- [PROBLEM STATEMENT]: Please copy the following items word for word.

☆ ☆ ☆ ☆

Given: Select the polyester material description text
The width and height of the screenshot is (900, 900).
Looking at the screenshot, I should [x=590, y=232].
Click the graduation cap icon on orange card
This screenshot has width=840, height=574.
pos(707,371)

☆ ☆ ☆ ☆

- [OUTPUT FOR THIS TASK]:
Given: Select the polyester material description text
The width and height of the screenshot is (900, 900).
Looking at the screenshot, I should [x=590, y=232].
Click the graduation cap icon on orange card
This screenshot has width=840, height=574.
pos(707,371)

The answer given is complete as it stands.